**Set exercise**
Copy the passage on democracy and minority rights in full, keeping every word and character unchanged.

**Text shown**
────

However, when the situation is such that it prevents permanently or for a long
tim the outvoted minority from becoming a
majority, democracy becomes in the eyes of the minority a "dictatorship of
the majority" even if all the rights of the members of the minority are
equal to the rights of the majority and are fully respected. Equality for Individuals Acceptance
of heterogeneous norms by the minority is facilitated by the limitations imposed
on the state by the democratic form of government, i.e., laws must not interfere
with fundamental liberties and human rights of members of minorities. This
delineates for each individual a sphere of freedom inviolable by the state. Such
basic rights are embodied in the constitution, and in order that they cannot be
affected even by amendments of the constitution, there is the tendency to put
certain spheres of life completely beyond the jurisdiction of the state, i.e.,
place them above the constitution.

────

Word and item position data:
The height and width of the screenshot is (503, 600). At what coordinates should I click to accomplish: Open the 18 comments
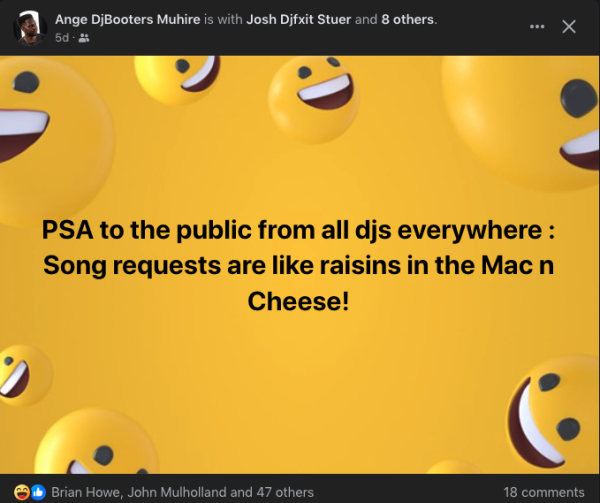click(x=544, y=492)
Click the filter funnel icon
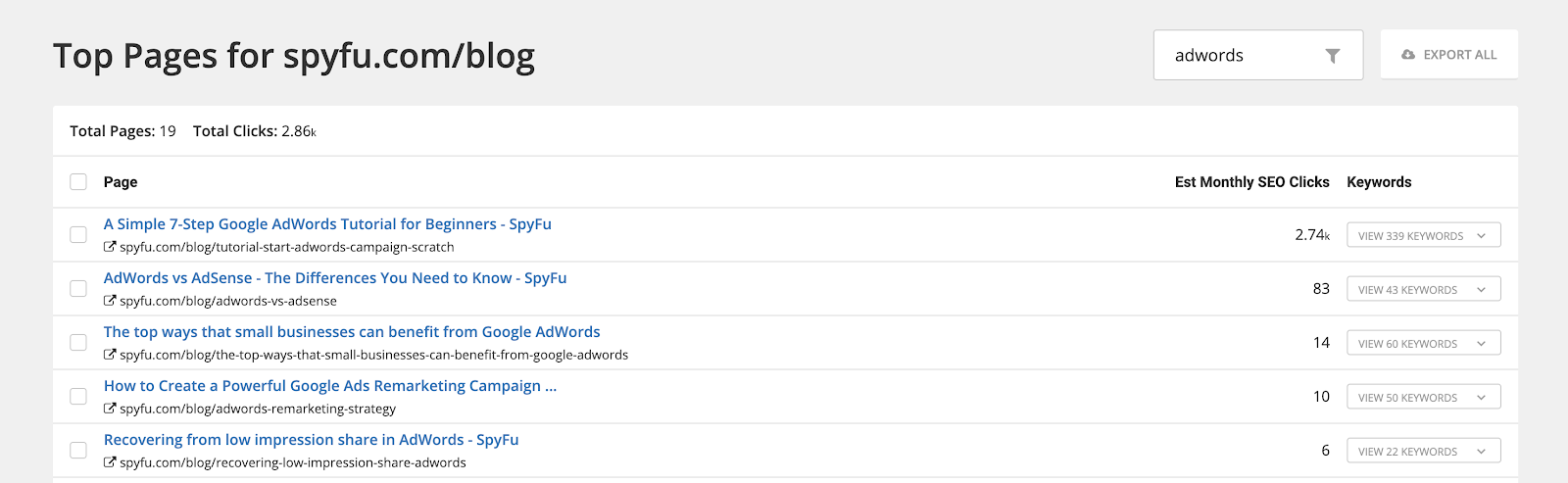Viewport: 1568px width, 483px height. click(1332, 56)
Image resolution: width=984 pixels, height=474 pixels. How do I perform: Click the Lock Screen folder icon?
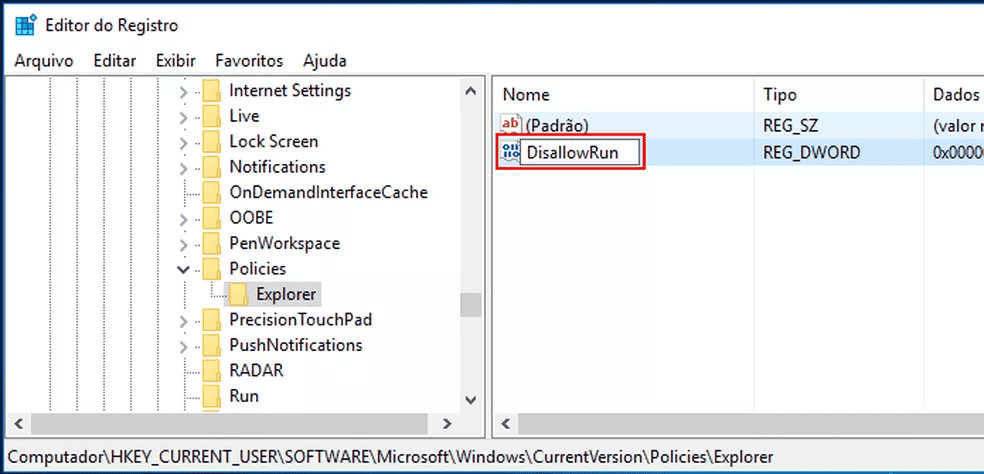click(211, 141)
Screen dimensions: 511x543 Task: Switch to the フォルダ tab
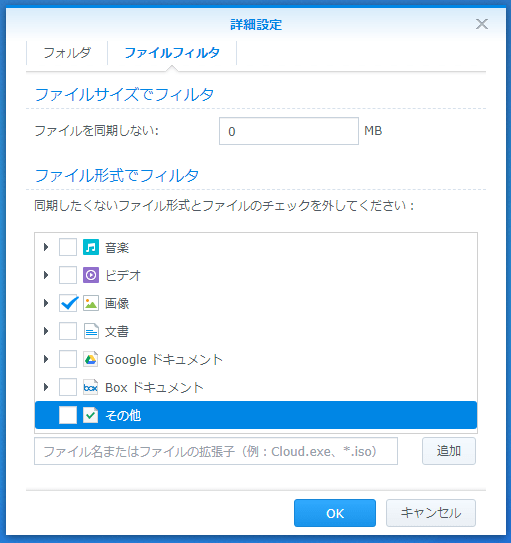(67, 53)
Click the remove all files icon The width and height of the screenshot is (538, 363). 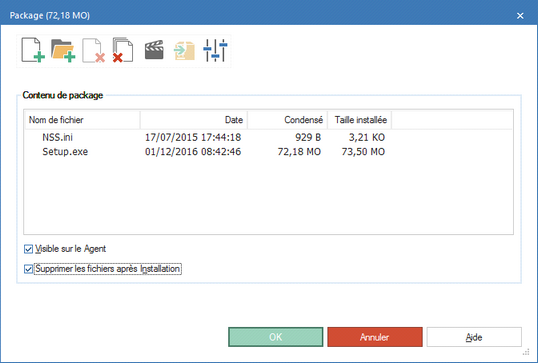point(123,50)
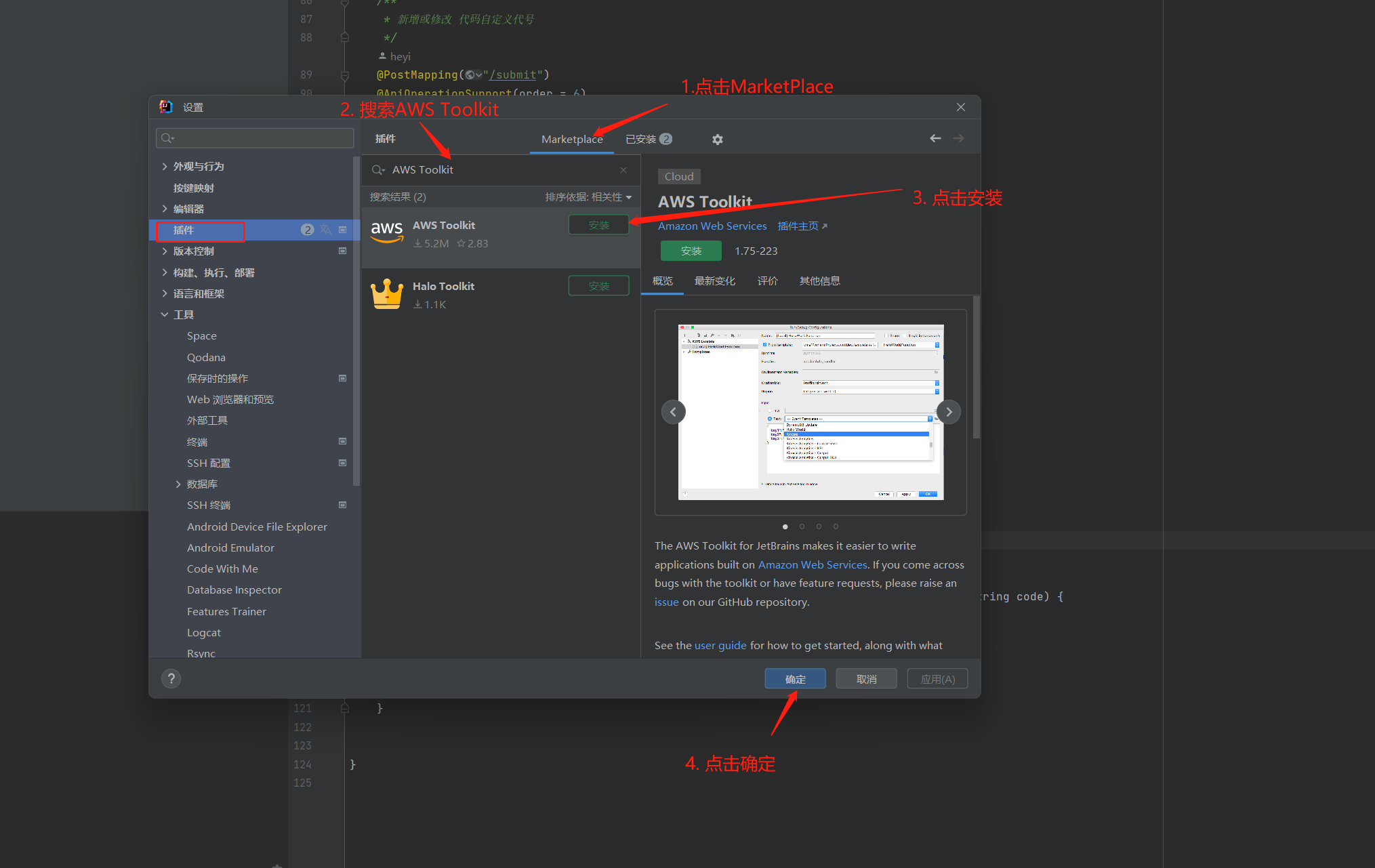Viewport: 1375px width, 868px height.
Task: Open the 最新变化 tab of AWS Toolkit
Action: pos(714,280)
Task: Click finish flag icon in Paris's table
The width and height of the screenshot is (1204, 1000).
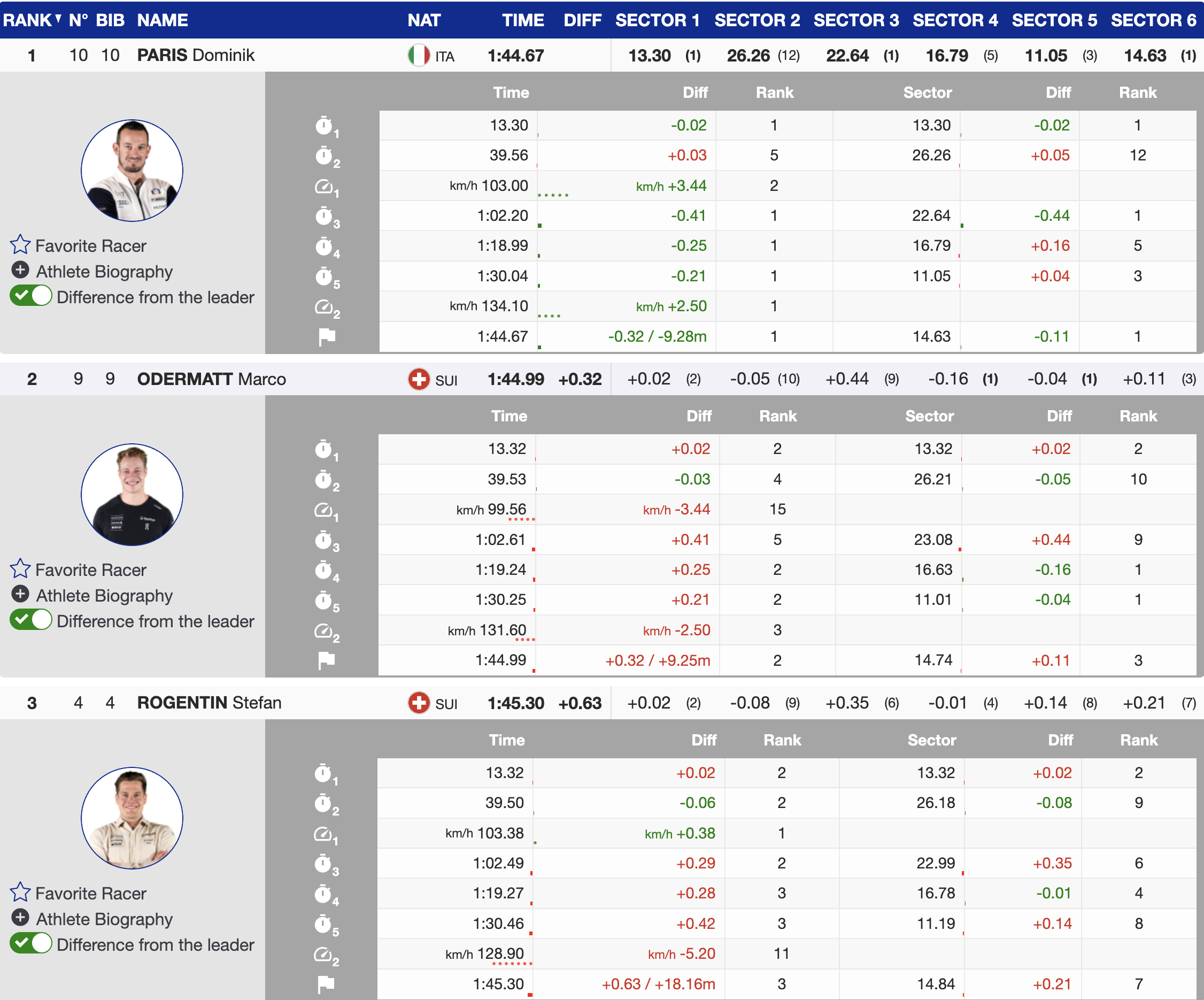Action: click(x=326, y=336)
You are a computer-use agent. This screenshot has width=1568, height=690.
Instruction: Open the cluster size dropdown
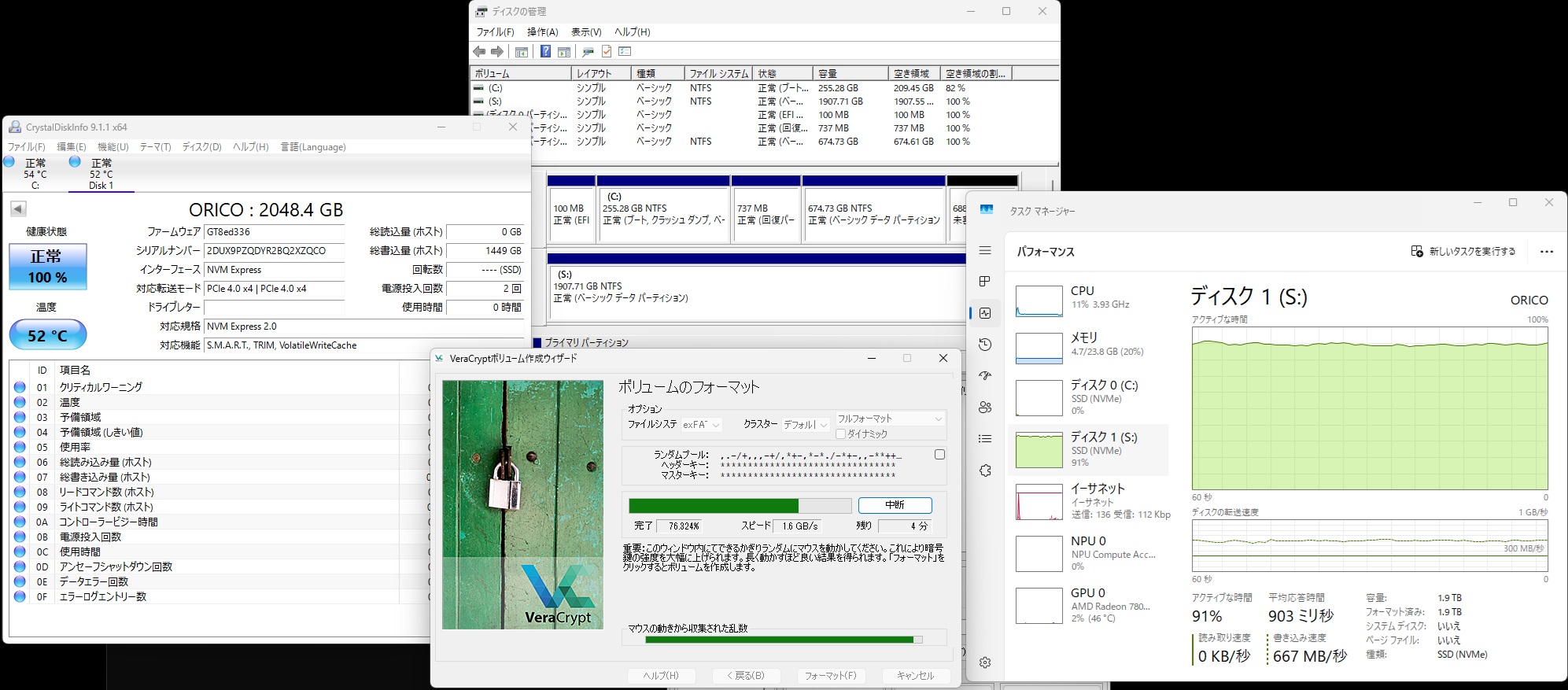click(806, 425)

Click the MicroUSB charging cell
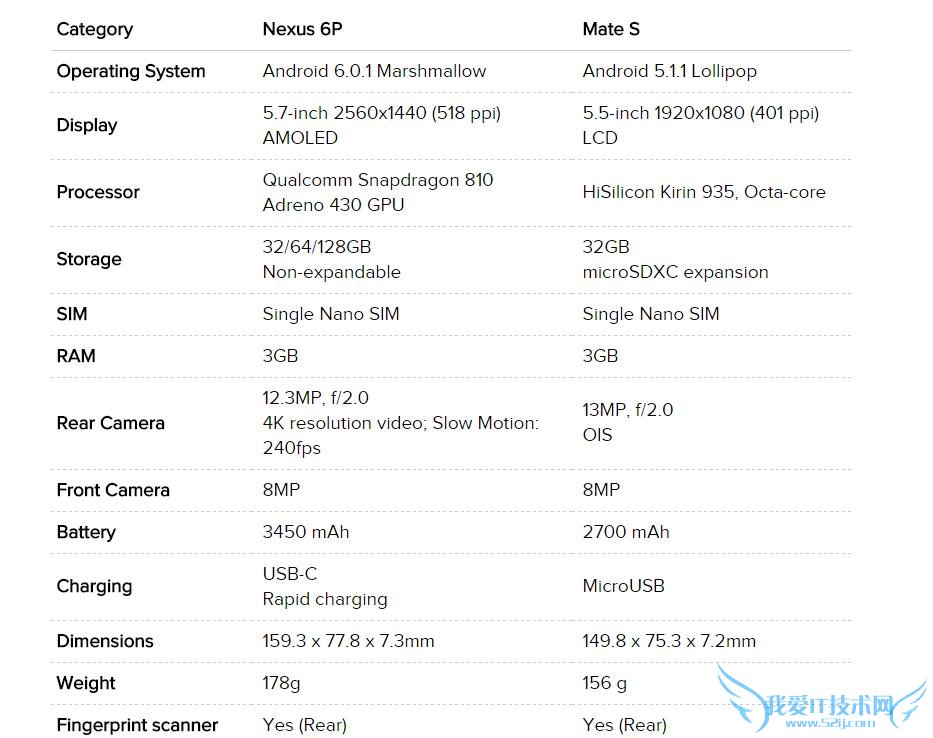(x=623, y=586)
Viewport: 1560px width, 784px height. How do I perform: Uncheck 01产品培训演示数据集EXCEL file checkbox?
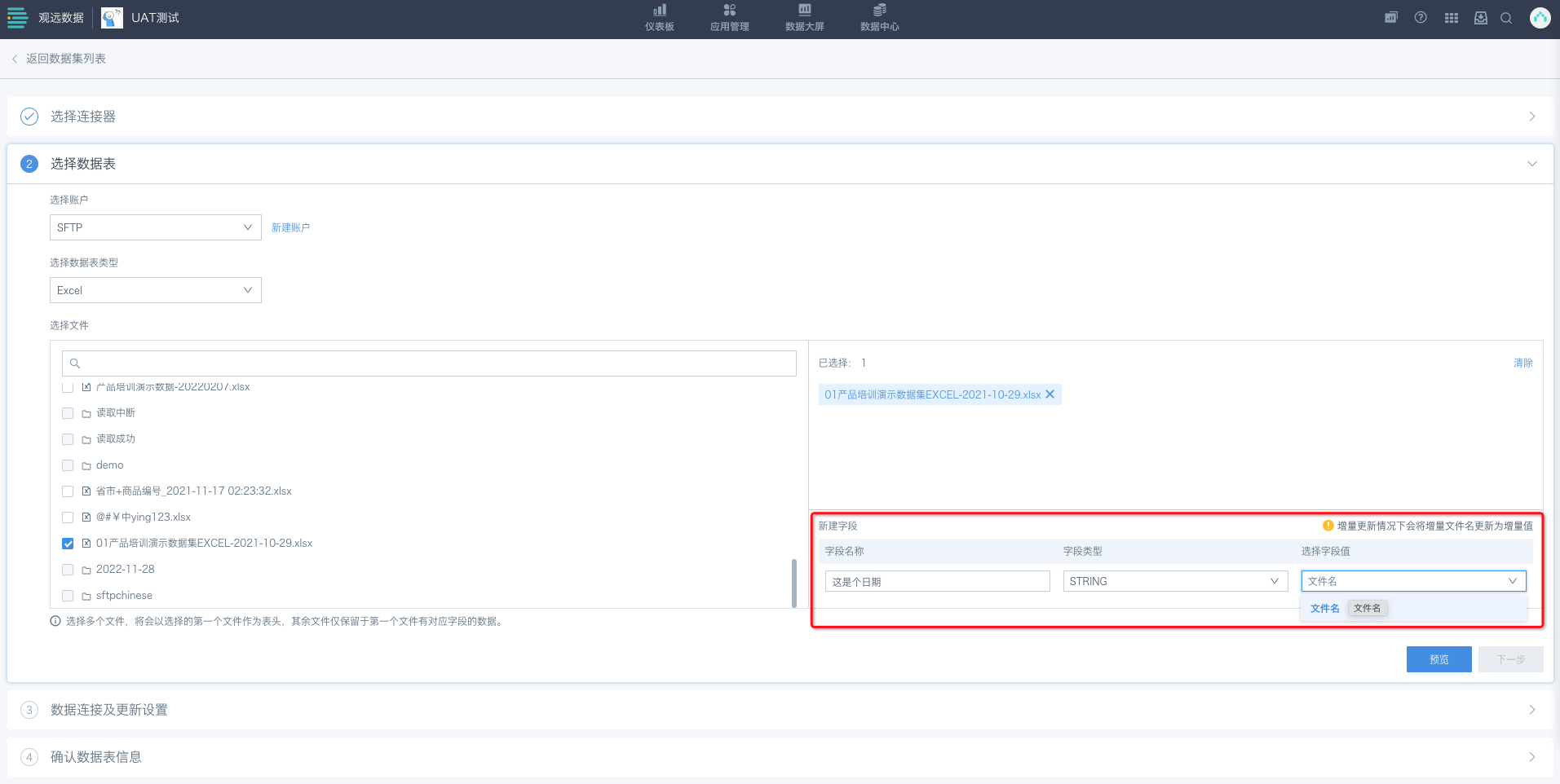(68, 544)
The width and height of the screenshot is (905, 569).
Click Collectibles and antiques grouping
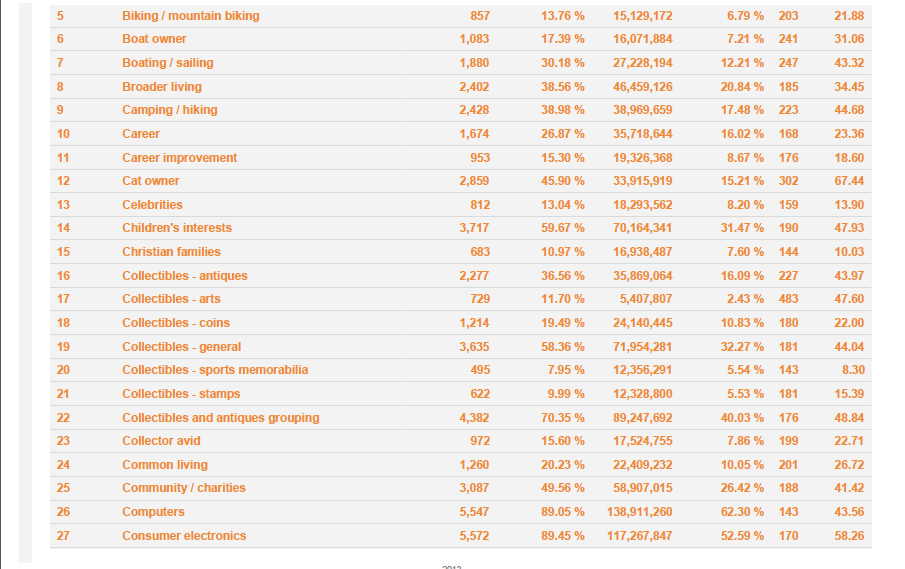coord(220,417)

────

**Response to the task**
However, when the situation is such that it prevents permanently or for a long
tim the outvoted minority from becoming a
majority, democracy becomes in the eyes of the minority a "dictatorship of
the majority" even if all the rights of the members of the minority are
equal to the rights of the majority and are fully respected. Equality for Individuals Acceptance
of heterogeneous norms by the minority is facilitated by the limitations imposed
on the state by the democratic form of government, i.e., laws must not interfere
with fundamental liberties and human rights of members of minorities. This
delineates for each individual a sphere of freedom inviolable by the state. Such
basic rights are embodied in the constitution, and in order that they cannot be
affected even by amendments of the constitution, there is the tendency to put
certain spheres of life completely beyond the jurisdiction of the state, i.e.,
place them above the constitution.